* What to work on *
In the entries below, find every line holding the string "computer" and collect it.

Collection entries:
======
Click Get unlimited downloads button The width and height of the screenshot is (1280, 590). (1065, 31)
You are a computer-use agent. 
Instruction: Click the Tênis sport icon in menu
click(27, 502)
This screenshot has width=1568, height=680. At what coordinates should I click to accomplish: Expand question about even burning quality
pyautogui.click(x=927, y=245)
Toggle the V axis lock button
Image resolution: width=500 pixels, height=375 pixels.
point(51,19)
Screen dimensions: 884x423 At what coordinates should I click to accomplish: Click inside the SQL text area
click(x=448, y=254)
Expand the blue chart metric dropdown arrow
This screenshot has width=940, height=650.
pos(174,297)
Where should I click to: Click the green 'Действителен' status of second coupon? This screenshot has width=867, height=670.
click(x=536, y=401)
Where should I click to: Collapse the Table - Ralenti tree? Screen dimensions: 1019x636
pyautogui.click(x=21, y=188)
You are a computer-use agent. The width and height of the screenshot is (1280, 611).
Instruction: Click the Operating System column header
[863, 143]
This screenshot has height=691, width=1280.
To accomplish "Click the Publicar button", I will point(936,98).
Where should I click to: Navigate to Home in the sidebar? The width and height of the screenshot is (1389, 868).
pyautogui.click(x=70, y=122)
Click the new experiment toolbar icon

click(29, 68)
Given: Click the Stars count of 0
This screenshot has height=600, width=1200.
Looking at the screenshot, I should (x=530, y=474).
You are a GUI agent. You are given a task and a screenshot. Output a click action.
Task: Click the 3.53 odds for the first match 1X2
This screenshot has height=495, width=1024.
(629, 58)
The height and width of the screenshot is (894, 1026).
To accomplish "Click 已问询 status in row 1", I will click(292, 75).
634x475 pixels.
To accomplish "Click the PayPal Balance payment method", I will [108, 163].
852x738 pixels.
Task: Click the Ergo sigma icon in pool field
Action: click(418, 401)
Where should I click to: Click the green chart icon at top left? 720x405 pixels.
======
* Exercise answer *
You are a computer-use agent. 
You are a computer-use agent. The width and height of the screenshot is (1280, 611).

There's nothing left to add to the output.